The strength of the growth, rising demand and the need to invest into import substitution is outweighing the painfully high interest rates for the moment. Lending growth doubled in the first quarter of this year, despite the Central Bank's double-digit interest rate. The issuance of retail loans rose by 3.7% compared to the previous quarter. Car lending is increasing: the average car loan size for 2023 expanded from RUB1.2 to RUB1.4mn, The Bell reports.

In addition, a new class of borrowers has emerged: people with high incomes prefer to save their earnings on deposits (this is facilitated by rates of 17%), and finance current consumption through loans. The CBR reported in May that most of the new borrowing is on credit cards which are less sensitive to high interest rates, as consumers prefer to borrow short term to make purchases and leave their deposits in high-earning bank accounts.

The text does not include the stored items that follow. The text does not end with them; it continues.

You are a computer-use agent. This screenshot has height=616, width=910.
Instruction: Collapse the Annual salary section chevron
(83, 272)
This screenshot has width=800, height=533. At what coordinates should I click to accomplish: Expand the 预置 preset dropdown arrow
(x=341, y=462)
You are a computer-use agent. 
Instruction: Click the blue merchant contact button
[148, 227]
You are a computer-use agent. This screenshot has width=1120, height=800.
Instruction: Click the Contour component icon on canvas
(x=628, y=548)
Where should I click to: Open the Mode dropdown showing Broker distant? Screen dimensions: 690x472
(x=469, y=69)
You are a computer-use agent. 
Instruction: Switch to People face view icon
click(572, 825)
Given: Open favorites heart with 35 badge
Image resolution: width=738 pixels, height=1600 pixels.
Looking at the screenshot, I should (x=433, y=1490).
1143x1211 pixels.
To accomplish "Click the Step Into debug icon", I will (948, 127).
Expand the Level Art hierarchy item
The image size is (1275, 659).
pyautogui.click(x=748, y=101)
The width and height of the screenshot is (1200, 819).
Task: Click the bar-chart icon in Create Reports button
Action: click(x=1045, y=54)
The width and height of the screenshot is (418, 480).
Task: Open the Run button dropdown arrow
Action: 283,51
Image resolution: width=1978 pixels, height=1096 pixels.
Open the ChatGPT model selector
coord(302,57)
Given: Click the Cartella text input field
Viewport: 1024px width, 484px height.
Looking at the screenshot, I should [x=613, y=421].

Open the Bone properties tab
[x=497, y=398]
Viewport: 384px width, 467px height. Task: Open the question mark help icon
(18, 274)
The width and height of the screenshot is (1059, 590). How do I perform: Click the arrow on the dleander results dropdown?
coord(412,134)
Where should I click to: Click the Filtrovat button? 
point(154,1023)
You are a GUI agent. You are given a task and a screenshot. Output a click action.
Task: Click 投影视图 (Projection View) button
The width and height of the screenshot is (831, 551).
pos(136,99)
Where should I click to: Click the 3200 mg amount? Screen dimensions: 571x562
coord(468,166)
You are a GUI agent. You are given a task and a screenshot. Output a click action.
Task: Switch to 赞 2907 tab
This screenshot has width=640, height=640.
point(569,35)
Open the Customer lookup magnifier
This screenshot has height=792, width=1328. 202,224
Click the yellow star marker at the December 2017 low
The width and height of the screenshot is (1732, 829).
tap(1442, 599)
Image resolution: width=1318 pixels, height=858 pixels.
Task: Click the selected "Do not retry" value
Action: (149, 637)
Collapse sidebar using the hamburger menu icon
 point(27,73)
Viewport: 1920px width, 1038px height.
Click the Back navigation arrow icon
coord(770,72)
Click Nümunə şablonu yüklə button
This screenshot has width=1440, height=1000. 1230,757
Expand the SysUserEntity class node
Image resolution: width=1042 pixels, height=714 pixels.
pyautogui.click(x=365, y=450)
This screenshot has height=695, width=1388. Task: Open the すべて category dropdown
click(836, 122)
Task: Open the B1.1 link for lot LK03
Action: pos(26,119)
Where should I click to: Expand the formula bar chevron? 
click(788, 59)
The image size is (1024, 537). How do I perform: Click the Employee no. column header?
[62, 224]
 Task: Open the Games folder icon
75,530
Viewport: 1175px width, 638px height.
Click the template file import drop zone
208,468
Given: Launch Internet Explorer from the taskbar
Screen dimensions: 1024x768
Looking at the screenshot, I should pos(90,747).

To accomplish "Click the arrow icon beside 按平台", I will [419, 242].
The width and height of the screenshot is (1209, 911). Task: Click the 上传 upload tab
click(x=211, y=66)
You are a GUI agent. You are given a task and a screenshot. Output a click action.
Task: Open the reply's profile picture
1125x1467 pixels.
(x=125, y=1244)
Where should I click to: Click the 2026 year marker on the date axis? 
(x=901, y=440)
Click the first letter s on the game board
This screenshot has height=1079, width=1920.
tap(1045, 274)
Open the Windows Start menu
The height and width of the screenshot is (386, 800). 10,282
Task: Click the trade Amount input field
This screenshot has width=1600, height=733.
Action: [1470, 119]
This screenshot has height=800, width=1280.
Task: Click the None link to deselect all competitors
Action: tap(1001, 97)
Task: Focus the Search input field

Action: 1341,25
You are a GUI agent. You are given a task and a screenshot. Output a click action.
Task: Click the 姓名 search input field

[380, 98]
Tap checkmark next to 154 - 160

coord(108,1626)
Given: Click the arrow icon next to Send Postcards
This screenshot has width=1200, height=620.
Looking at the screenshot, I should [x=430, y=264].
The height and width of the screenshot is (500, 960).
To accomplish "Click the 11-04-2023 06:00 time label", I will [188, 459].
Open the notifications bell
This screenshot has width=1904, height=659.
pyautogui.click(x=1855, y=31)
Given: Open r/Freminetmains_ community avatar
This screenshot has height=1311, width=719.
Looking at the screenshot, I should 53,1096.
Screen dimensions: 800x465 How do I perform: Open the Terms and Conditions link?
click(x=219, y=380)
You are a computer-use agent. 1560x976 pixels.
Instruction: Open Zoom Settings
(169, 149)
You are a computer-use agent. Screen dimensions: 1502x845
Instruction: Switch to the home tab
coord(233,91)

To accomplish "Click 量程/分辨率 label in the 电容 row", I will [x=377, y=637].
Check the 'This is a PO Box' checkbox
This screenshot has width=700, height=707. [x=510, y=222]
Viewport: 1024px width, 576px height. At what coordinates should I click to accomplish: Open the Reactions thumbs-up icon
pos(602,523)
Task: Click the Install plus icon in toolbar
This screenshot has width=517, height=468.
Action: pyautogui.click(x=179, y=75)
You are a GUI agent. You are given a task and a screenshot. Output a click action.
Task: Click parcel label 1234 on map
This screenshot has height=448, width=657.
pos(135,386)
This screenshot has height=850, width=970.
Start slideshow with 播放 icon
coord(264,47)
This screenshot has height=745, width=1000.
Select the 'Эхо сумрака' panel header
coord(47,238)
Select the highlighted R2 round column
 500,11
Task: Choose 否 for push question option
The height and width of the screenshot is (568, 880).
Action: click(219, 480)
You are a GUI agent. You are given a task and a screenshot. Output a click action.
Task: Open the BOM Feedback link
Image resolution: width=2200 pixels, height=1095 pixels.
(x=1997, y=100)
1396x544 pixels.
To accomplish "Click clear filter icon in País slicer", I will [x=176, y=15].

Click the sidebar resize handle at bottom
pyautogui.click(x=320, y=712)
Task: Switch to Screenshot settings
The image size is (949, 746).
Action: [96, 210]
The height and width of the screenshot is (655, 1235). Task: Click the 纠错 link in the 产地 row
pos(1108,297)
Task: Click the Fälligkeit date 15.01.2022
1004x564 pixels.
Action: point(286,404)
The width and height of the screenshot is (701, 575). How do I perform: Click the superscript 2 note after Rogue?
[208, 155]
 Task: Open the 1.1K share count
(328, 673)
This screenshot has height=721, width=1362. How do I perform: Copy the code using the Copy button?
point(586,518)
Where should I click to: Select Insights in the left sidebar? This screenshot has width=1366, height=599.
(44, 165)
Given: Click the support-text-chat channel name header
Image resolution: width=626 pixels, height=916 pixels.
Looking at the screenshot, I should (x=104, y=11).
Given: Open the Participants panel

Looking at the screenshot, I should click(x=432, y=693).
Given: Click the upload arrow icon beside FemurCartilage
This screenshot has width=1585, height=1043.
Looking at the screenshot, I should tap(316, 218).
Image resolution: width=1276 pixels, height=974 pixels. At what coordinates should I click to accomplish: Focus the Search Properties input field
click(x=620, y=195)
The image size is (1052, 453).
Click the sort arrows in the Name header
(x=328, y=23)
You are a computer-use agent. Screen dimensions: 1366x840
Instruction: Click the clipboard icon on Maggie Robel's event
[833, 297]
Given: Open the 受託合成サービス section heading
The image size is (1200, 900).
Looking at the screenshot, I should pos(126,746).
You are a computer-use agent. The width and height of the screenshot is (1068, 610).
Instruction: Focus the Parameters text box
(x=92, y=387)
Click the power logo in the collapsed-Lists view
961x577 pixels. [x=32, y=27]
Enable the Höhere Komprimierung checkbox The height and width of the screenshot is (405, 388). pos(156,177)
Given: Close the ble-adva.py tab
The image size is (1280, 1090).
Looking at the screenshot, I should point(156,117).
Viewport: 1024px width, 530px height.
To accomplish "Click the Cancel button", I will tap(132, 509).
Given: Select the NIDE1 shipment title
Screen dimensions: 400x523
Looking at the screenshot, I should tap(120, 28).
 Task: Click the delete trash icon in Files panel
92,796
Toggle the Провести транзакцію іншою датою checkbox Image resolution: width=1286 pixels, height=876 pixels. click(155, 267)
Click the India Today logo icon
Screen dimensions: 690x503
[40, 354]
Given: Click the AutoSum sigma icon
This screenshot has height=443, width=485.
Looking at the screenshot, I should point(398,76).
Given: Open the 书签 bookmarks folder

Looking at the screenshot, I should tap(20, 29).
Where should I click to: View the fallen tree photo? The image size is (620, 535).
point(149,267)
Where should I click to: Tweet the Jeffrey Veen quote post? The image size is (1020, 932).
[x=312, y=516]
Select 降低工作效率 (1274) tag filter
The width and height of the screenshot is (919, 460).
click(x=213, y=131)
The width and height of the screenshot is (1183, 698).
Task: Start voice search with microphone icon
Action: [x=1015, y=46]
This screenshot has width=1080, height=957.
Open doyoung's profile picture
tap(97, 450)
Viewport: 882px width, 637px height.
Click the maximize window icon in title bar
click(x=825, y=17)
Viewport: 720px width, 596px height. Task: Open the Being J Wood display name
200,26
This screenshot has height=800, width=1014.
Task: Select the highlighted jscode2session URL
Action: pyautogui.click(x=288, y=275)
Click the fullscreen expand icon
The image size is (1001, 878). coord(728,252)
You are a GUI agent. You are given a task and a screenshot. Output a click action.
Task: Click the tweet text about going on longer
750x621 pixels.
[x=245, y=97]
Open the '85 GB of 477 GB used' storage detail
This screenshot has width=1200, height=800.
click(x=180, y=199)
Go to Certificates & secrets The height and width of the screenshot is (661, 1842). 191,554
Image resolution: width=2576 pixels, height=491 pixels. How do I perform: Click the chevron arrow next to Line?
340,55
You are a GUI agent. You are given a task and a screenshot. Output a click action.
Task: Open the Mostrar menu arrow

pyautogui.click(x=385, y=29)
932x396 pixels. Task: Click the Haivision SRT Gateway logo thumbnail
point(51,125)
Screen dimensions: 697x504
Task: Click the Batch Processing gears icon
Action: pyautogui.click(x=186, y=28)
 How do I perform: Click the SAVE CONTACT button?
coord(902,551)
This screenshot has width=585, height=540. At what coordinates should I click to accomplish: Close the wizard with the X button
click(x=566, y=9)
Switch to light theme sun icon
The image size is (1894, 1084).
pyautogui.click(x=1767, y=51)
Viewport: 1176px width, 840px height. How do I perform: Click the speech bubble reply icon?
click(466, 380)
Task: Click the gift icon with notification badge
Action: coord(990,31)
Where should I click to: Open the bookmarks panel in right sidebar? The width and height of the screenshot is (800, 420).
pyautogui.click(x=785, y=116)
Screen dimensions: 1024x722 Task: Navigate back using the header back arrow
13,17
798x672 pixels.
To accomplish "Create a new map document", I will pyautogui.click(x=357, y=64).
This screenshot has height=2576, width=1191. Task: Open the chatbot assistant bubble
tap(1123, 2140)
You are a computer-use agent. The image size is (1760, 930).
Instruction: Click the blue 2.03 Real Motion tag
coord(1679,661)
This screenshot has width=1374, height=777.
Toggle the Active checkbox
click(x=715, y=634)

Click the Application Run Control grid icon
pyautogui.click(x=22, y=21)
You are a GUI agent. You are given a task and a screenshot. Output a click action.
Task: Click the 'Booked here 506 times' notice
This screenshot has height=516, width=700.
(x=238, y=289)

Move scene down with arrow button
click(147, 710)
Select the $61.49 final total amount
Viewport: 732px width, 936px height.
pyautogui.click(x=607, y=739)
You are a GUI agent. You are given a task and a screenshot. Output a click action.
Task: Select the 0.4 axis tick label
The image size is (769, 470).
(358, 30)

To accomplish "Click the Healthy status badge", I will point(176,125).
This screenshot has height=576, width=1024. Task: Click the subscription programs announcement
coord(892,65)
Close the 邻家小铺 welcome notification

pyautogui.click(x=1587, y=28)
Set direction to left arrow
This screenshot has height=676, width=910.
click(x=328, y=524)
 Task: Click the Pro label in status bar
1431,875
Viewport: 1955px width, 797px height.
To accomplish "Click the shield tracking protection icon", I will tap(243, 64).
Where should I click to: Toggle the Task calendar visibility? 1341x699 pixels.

“Those who were [not] creditworthy yesterday become creditworthy, and they begin to take out more loans despite the fact that loan rates are quite high,” explained the head of the country’s largest bank, Sberbank, German Gref.

The corporate portfolio also continued to grow (1.9% in April and 1.8% in March), the Bank of Russia reported: developers received the most loans as part of project financing for housing construction, as well as transport and IT companies. Industry, especially engaged in performing.

A positive feedback loop of heavy state spending on the war that is pumping the economy full of money has been established and as long as the war continues and as long as the state keeps running healthy current account surpluses thanks to oil exports, this virtuous circle will continue to spin.

It is similar to the virtuous circle that was established following the 1998 financial crisis. The devaluation of the ruble by 75% overnight cut Russian oil prices operating cost by the same amount, but the revenue they earned from exports was denominated in dollars and the leading oil companies became fantastically profitable overnight. Collectively they invested more in boosting production in 1999 than had been invested in the previous decade following the fall of the Soviet Union. The cash from the oil companies poured into the economy, fuelling a virtuous circle of investment, increased wages, higher consumption, rising profits and circled back to more investment. Russia’s economy doubled in size over the next decade.

While the virtuous circle that has started now is not as robust as the previous episode, it is likely to continue as long as oil prices remain high and the ruble remains relatively weak. However, Russia’s economy is also exposed to a sudden shock if the elevated military spending comes to a halt and high inflation eats into the fast growth and growing real incomes. Making the sanctions regime more effective could bring this virtuous circle to an abrupt halt.